─── Passage shown
Our Story

The Outback Philosophy

In case our paths haven’t crossed before, I’m Annabelle Coppin the founder of Outback Beef and owner of Yarrie Station.

I’m passionate about producing quality natural beef, improving animal welfare and promoting conservation. I believe that beef is a little like wine, that the flavour and texture changes depending on its provenance. Our beef is produced from the natural Pilbara rangelands, which is a mix of native grasses and shrubs, legumes and deep ancient red dirt, giving it a unique natural, mineral flavour. I grew up eating this beef and I’ve always known it’s special, that it has a delicious and distinctive flavour. Ever since I can remember, it has been a dream of mine to be able to produce our own branded beef and to tell our unique and special story.

My overarching mission for Outback Beef is for it to outlive me and continue on for many generations to come. In order for this to happen we need to lead with two core values: respect and accountability. It also means that we have to produce an amazing product whilst also improving the health and well being of our animals and the natural landscape that supports them.

We’ve worked hard and made it our priority to provide a MSA graded beef product from our country and hands to yours.

We are real and genuine about the quality of the beef we produce, about caring for our animals, our land, our team and our local community.

Meet Annabelle

Growing up in the remote Pilbara region, on Yarrie Station, our family property that was founded by my great, great grandfather in 1886, this place has always had my heart.

My entire upbringing enabled me to see my parents, Lang and Ann Coppin, invest their love and hard work into the station and our animals.  I’m proud to be the fifth-generation carrying on the family heritage and caring for this country.

I am so privileged that I also get to share each day living on Yarrie with my husband, Thomas and my daughters Tanami Ann & Daisy Pearl.

She's A Beauty

If you haven’t laid eyes on her, Yarrie Station is a 250,000-hectare rangelands property situated north of Marble Bar in Western Australia. She is made up of the mighty De Grey River and her grass covered floodplains, rolling hills of spinifex and acacia, deep mineral-rich, ancient soils and breathtaking hills full of secret water holes and gorges, she is bloody beautiful to behold.
──────
─── Dataset excerpt
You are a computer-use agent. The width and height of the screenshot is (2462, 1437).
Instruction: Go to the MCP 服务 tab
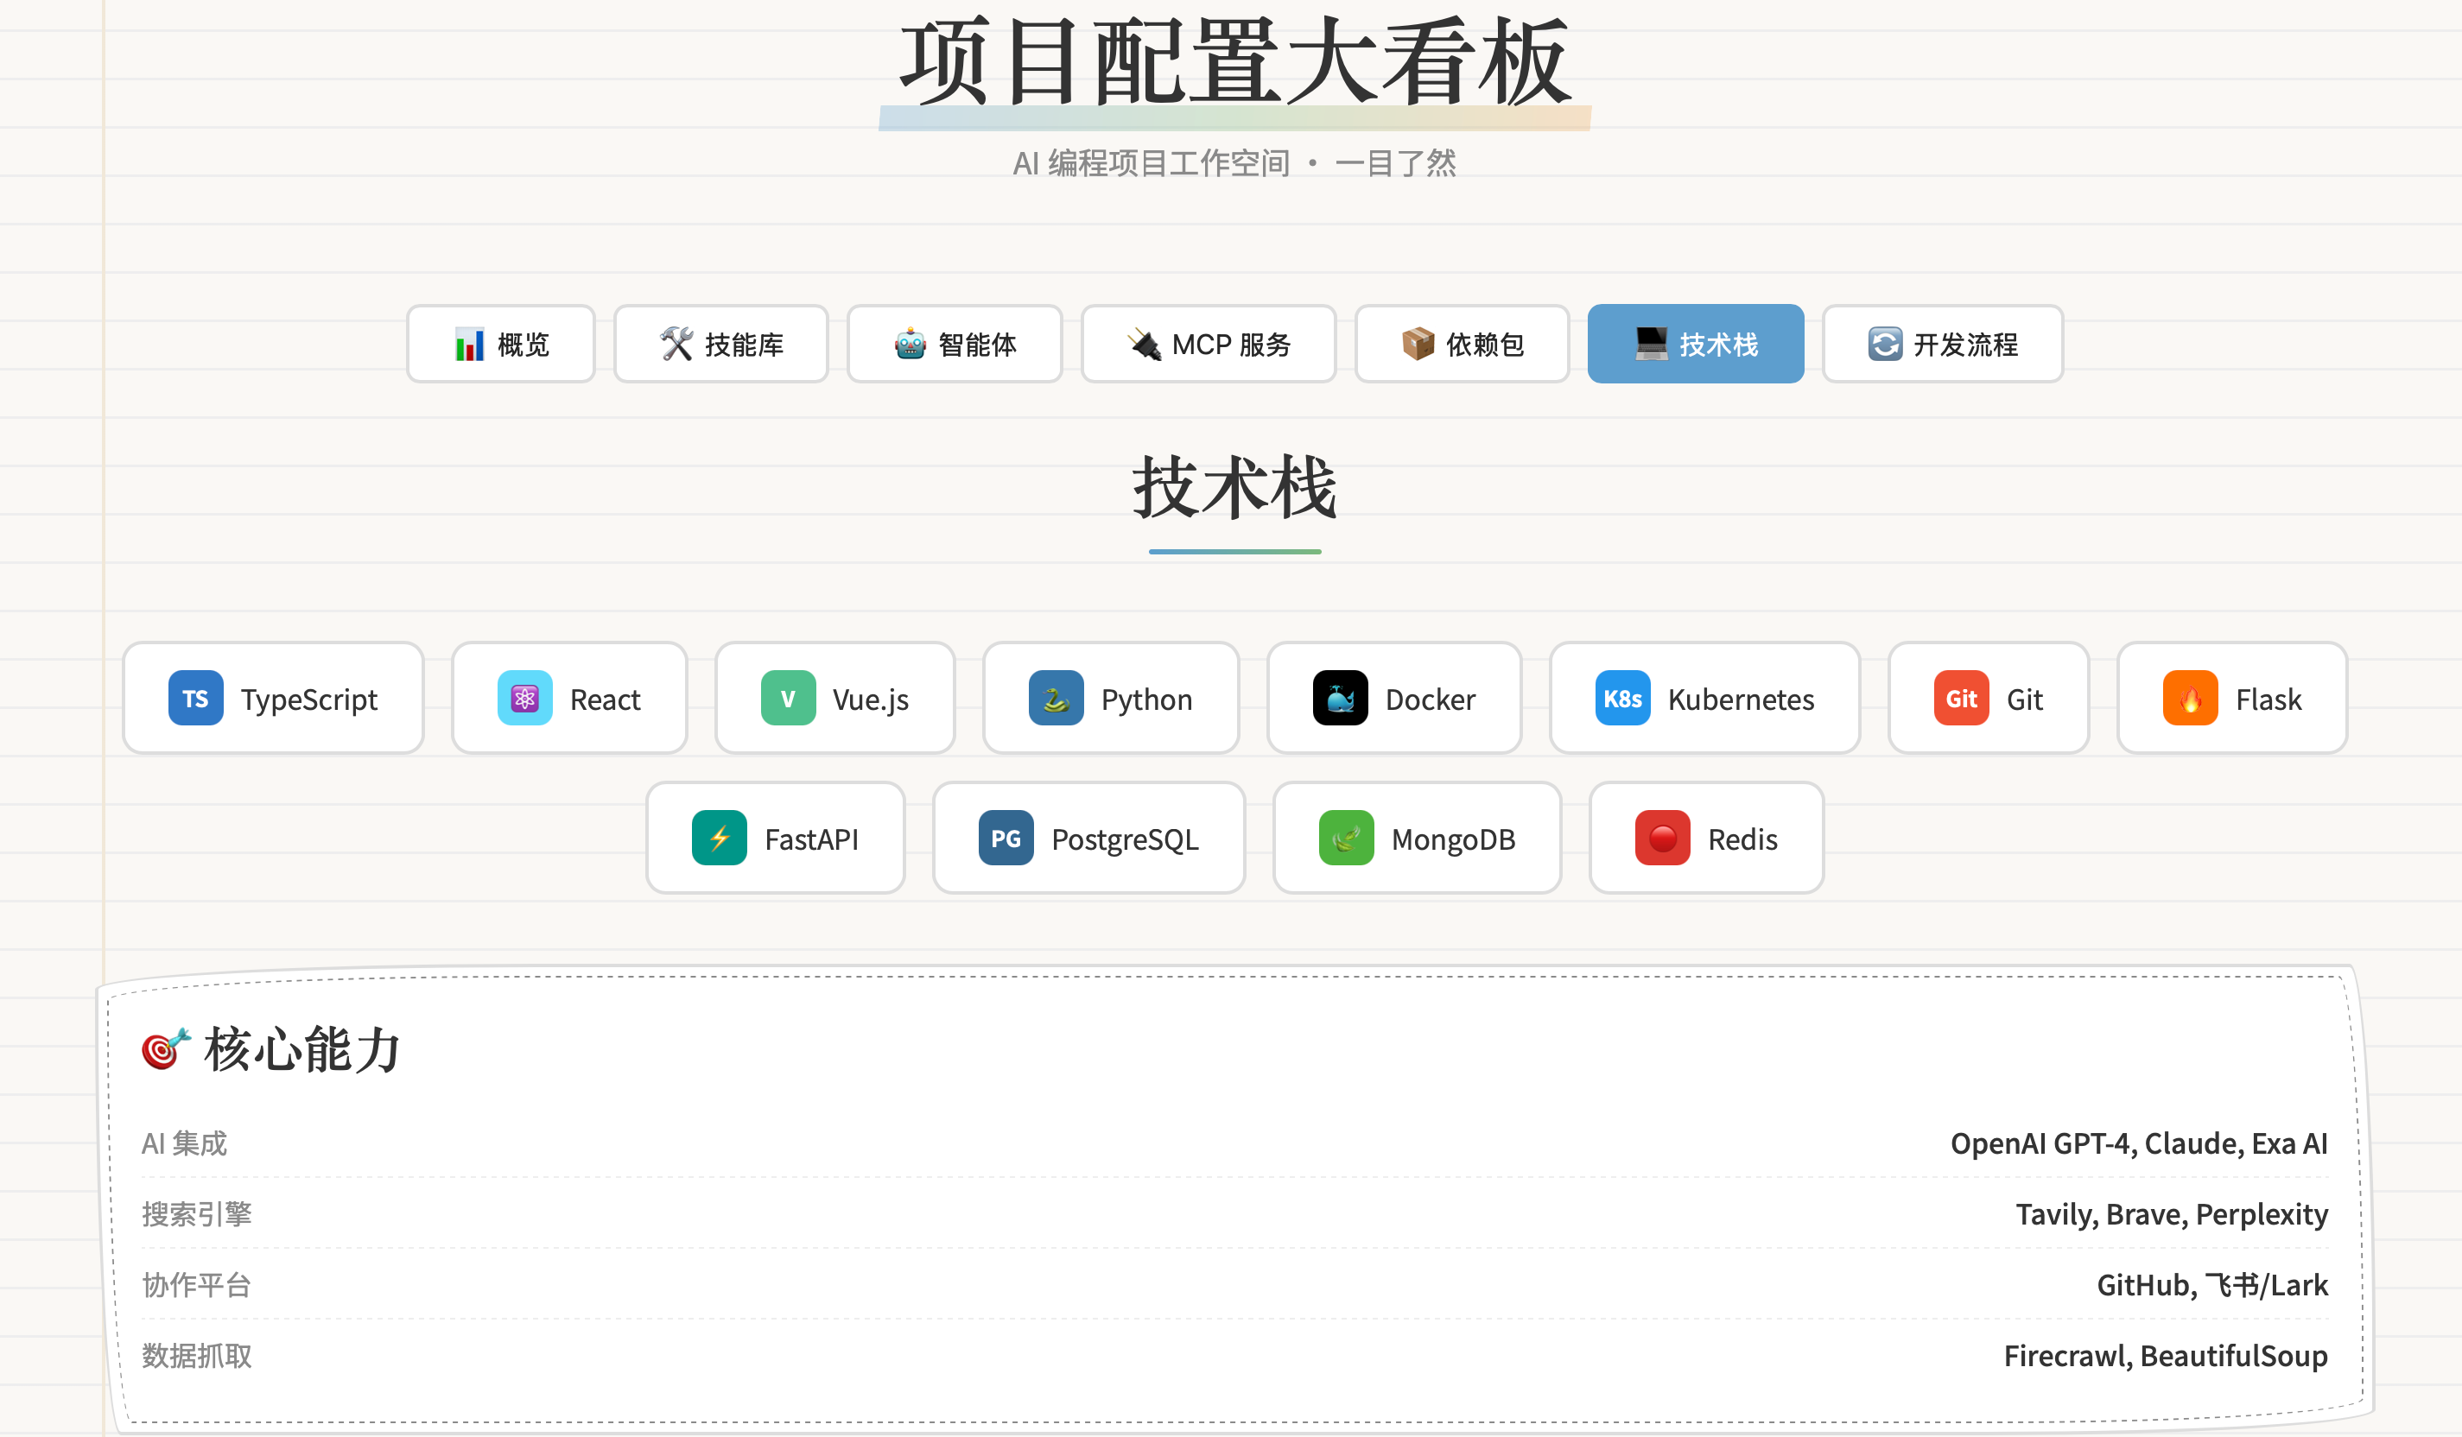tap(1209, 344)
──────
**Exercise requirements**
1 > Name every person the Yarrie Station page mentions by name, apart from Annabelle Coppin.
2 > Does the Yarrie Station page support each statement? Answer yes or no and quote the words that decide it. (a) Yarrie Station was founded in 1886. (b) Yarrie Station lies south of Marble Bar. (c) The two core values named are respect and accountability.
3 > Transcribe the stretch of the Yarrie Station page from "If you haven’t" through "beautiful to behold.".
Rely on the Yarrie Station page alone.

**Solutions to the tasks**
1 > Lang Coppin, Ann Coppin, Thomas, Tanami Ann, Daisy Pearl

2 >
(a) Yes: "founded by my great, great grandfather in 1886"
(b) No: "situated north of Marble Bar in Western Australia"
(c) Yes: "two core values: respect and accountability"

3 >
If you haven’t laid eyes on her, Yarrie Station is a 250,000-hectare rangelands property situated north of Marble Bar in Western Australia. She is made up of the mighty De Grey River and her grass covered floodplains, rolling hills of spinifex and acacia, deep mineral-rich, ancient soils and breathtaking hills full of secret water holes and gorges, she is bloody beautiful to behold.